[Listing of text and element pointing records]
* * * * * * * * *

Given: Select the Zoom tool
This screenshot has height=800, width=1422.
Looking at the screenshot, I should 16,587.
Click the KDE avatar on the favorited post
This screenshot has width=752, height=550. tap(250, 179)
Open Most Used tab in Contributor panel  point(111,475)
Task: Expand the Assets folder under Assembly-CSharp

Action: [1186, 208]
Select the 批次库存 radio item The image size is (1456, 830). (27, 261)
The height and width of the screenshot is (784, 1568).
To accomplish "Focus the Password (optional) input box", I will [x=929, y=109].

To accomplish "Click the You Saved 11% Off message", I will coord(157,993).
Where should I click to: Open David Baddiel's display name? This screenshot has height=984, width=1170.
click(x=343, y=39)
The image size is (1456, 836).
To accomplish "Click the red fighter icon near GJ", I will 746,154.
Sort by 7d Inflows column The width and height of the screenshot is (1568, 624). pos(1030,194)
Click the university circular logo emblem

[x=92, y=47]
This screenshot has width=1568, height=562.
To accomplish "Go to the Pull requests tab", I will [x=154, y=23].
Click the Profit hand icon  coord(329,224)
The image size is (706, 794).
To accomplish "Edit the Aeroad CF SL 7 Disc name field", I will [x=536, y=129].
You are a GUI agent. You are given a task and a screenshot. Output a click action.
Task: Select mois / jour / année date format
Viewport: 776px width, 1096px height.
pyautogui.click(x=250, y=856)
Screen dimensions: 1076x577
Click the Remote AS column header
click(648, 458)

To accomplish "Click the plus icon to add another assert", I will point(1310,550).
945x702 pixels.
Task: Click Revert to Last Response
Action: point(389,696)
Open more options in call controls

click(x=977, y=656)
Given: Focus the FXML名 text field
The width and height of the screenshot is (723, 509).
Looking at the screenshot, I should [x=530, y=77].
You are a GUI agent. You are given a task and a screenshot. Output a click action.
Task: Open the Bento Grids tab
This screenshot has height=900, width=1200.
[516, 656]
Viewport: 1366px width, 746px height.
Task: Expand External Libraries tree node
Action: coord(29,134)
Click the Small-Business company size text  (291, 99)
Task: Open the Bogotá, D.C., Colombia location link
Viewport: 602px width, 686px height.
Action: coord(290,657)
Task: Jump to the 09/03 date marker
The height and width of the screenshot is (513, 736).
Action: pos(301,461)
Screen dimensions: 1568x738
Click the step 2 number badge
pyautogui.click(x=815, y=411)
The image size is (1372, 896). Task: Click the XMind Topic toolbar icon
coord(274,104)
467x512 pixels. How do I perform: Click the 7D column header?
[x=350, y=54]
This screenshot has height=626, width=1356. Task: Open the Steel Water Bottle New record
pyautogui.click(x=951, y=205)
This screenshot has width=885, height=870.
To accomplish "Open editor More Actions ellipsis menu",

* * * * * * * * *

■ DIRECTION: Can you quote, word for word, the lines of the listing from the line with "Click the Profit" through the line with "Action: coord(29,134)", both included?

■ WRITTEN RESPONSE:
Click the Profit hand icon  coord(329,224)
The image size is (706, 794).
To accomplish "Edit the Aeroad CF SL 7 Disc name field", I will [x=536, y=129].
You are a GUI agent. You are given a task and a screenshot. Output a click action.
Task: Select mois / jour / année date format
Viewport: 776px width, 1096px height.
pyautogui.click(x=250, y=856)
Screen dimensions: 1076x577
Click the Remote AS column header
click(648, 458)

To accomplish "Click the plus icon to add another assert", I will point(1310,550).
945x702 pixels.
Task: Click Revert to Last Response
Action: point(389,696)
Open more options in call controls

click(x=977, y=656)
Given: Focus the FXML名 text field
The width and height of the screenshot is (723, 509).
Looking at the screenshot, I should [x=530, y=77].
You are a GUI agent. You are given a task and a screenshot. Output a click action.
Task: Open the Bento Grids tab
This screenshot has height=900, width=1200.
[516, 656]
Viewport: 1366px width, 746px height.
Task: Expand External Libraries tree node
Action: coord(29,134)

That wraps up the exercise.